La sentenza prosegue osservando che "la valenza del c.d. redditometro, allora, si coglie propriamente sul piano della valutazione probatoria, ove nulla impedisce che il contribuente possa fornire una prova contraria o che il giudice possa ridimensionare il risultato dell'accertamento, per cui in un tale contesto nessun ostacolo può seriamente configurarsi alla applicazione retroattiva di questo strumento, che si limita ad individuare determinati beni ed a fornirne una valutazione tendenzialmente oggettiva, trasparente ed uniforme".

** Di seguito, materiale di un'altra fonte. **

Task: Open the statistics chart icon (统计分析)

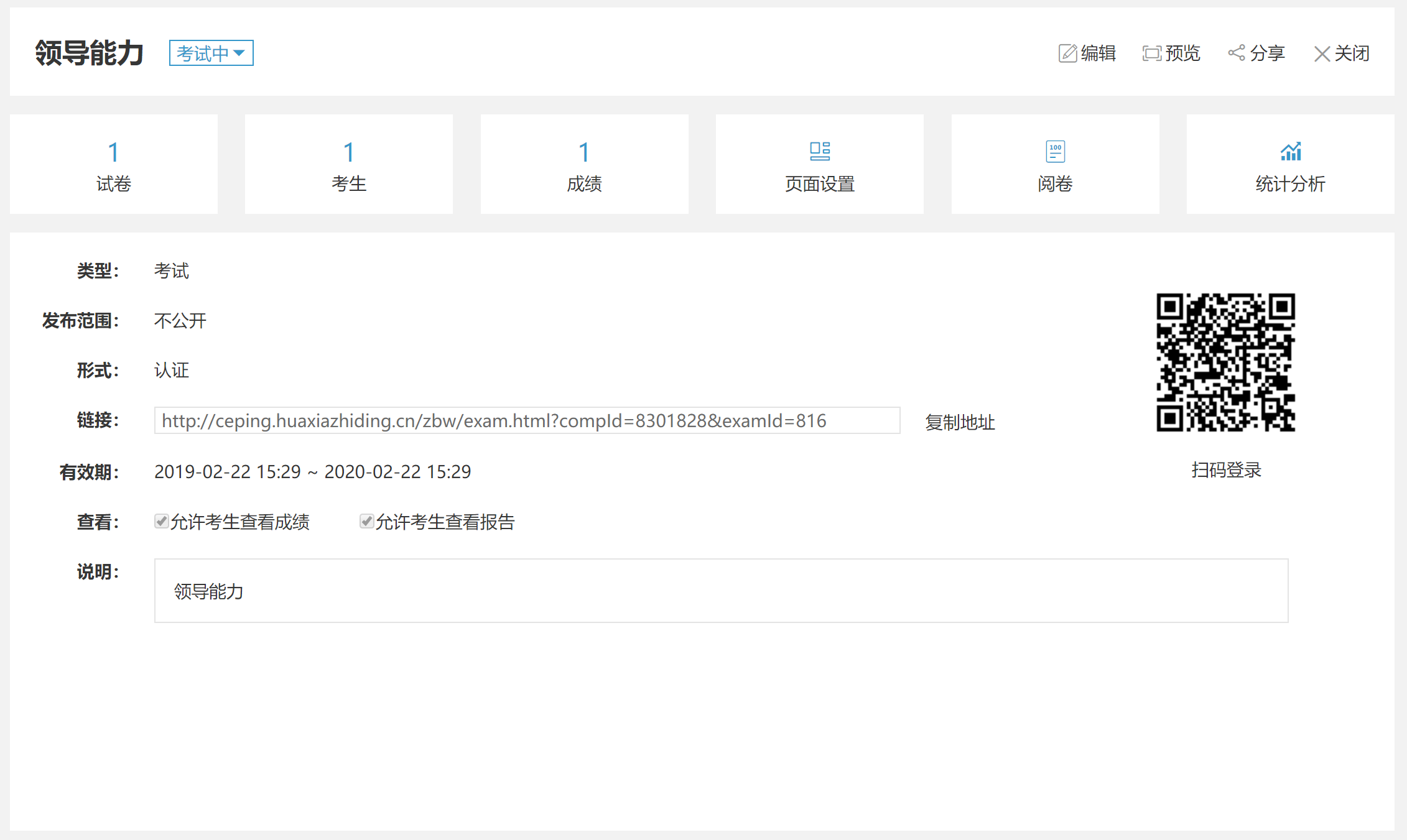Action: click(1290, 151)
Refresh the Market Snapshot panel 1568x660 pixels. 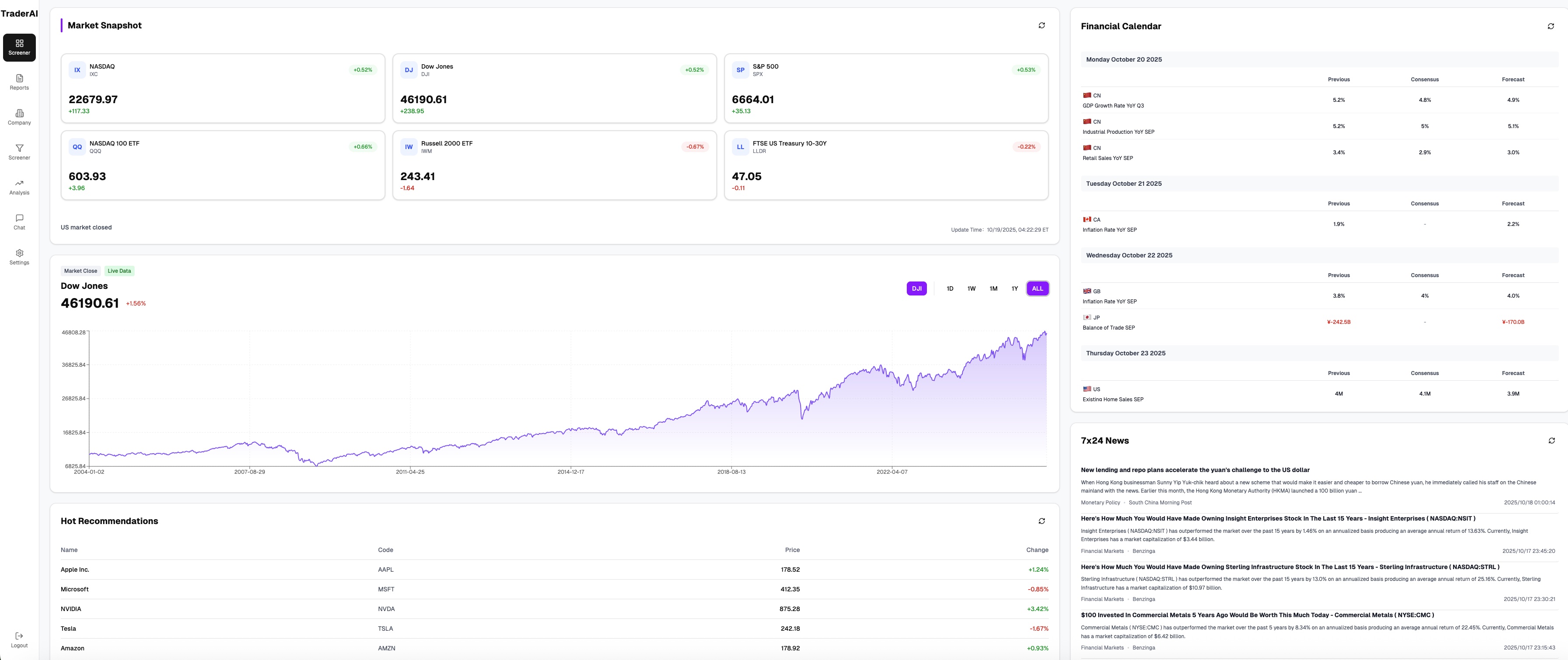pyautogui.click(x=1041, y=26)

Proprio rammentando le particolari caratteristiche della metodologia sintetica contenute nel comma 4 dell’articolo 38, i giudici di piazza Cavour non hanno trascurato di rilevare che, contrariamente all’assunto della Commissione tributaria regionale, "l’unico onere dell’ufficio è quello di individuare elementi certi indicatori di capacità di spesa (nella fattispecie: auto, immobile, mutuo etc…) …, ferma restando la possibilità per il contribuente oltre che, ovviamente, di contestare il possesso degli indicatori di capacità di spesa (nella fattispecie peraltro dichiarati dallo stesso contribuente), di provare, con idonea documentazione, che il maggior reddito determinato o determinabile sinteticamente è costituito in tutto o in parte da redditi esenti o da redditi soggetti a ritenuta alla fonte a titolo di imposta".

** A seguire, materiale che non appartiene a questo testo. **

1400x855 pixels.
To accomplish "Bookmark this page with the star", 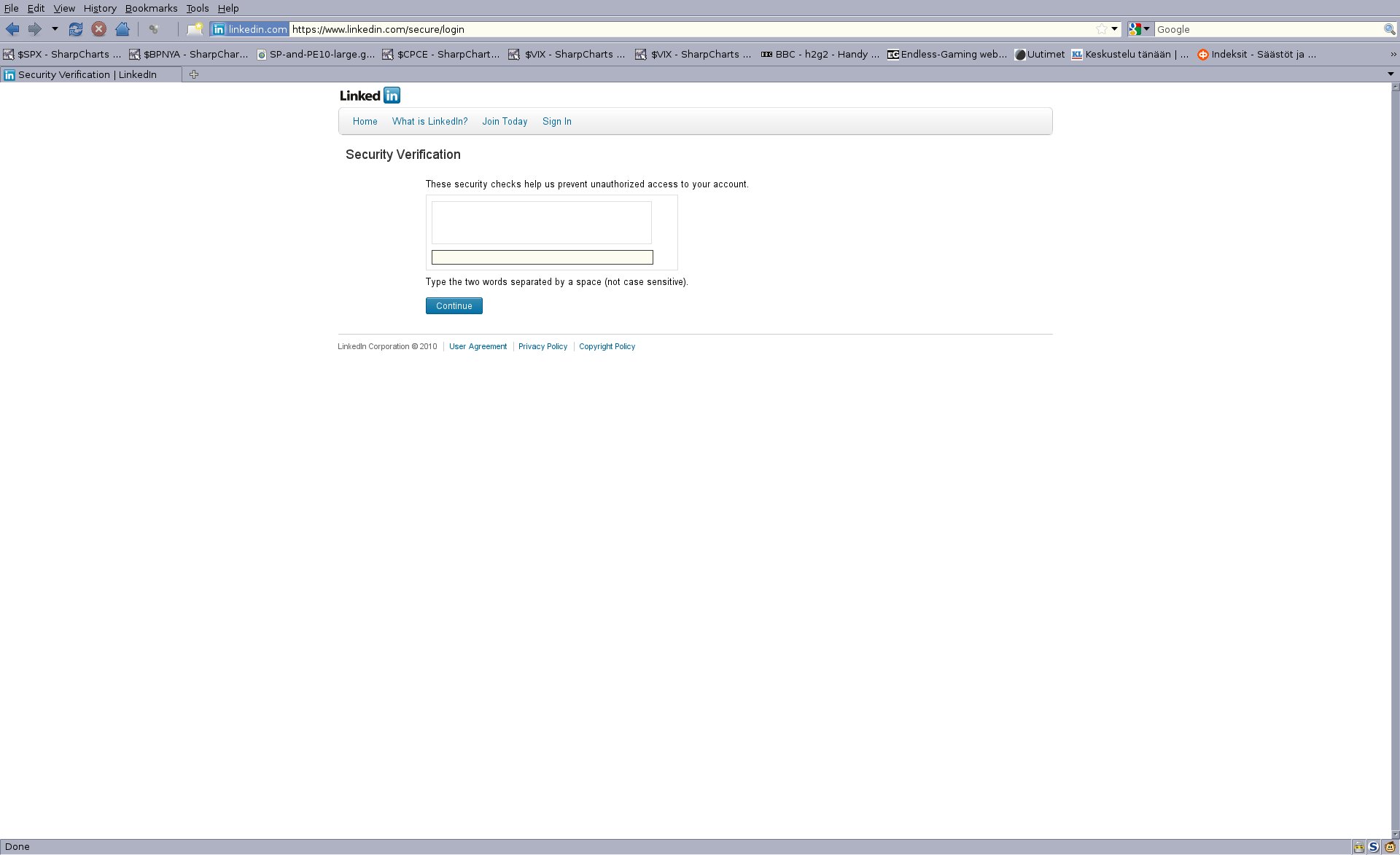I will pos(1101,29).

In forza delle predette motivazioni, la tipologia dell’accertamento sintetico acquista una modernità particolarmente significativa, interamente soddisfacendo la recente tendenza del legislatore tributario verso l’utilizzo di presunzioni relative (iuris tantum) piuttosto che assolute (iuris et de iure), avverso le quali i contribuenti, esercitando il diritto di difesa costituzionalmente garantito, sono ammessi a fornire la prova contraria, anche in ottemperanza ai principi in tema di tutela dell’affidamento e della buona fede dettati dallo Statuto dei diritti del contribuente.